What things are exactly happening when server socket accept client sockets? - sockets

I'm studying socket programming, and the server socket accept() is confusing me. I wrote two scenarios for server socket accept(), please take a look:
When the server socket does accept(), it creates a new (client) socket that is bound to a port that is different from the port the server socket is bound. So socket communication is done via newly bound port, and the server socket (for accept() only) is waiting for another client connection on the originally bound port.
I think this is not quite correct, because (1) a port matches to a single process and (2) socket accept is inside-process matter and single process can have multiple sockets. So thought of a second scenario, based on some of stackoverflow answers:
When a server socket does accept(), it creates a new (client) socket that is not bound to any specific port.
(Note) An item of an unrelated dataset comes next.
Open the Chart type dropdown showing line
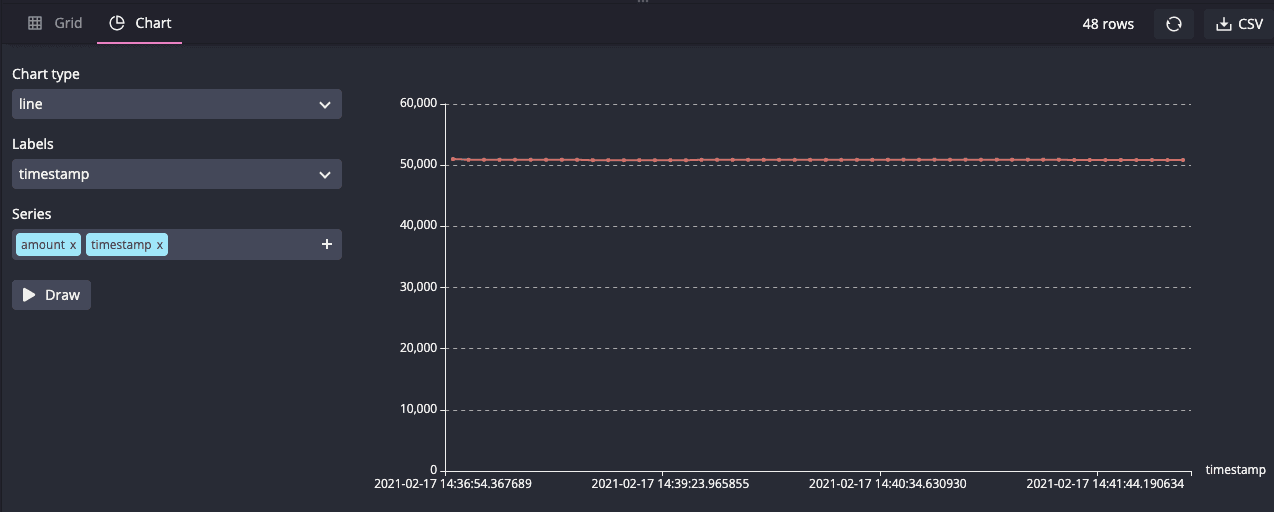1274x512 pixels. coord(176,104)
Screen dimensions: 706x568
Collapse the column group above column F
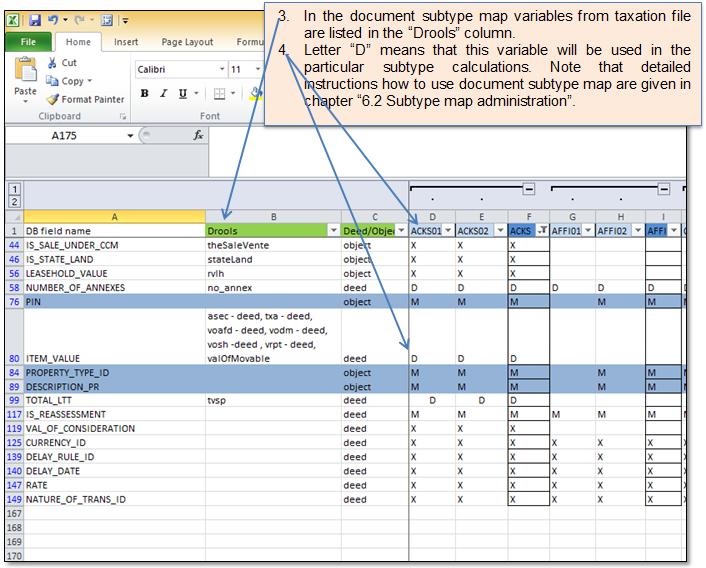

When a client communicates with the server, it uses the port that is bound to the server socket (who accept()s connections) and which client socket to actually communicate is resolved by (sourceIP, sourcePort, destIP, destPort) tuple from TCP header(?) at Transmission level (this is also suspicious because I thought socket is somewhat of an application-level object)
This scenario also raises some questions. If the socket communications still use server socket's port, i.e. client sends some messages to the server socket port, doesn't it use the server socket's backlog queue? I mean, how can messages from a client be distinguished between connect() and read() or write()? And how can they be resolved to each client socket in the server, without any port binding?
If one of my scenarios is correct, would that answer to the questions following? Or perhaps, both of my scenarios are wrong. I'd be very thankful if you could guide me to correct answers, or at least, towards some relevant texts to study.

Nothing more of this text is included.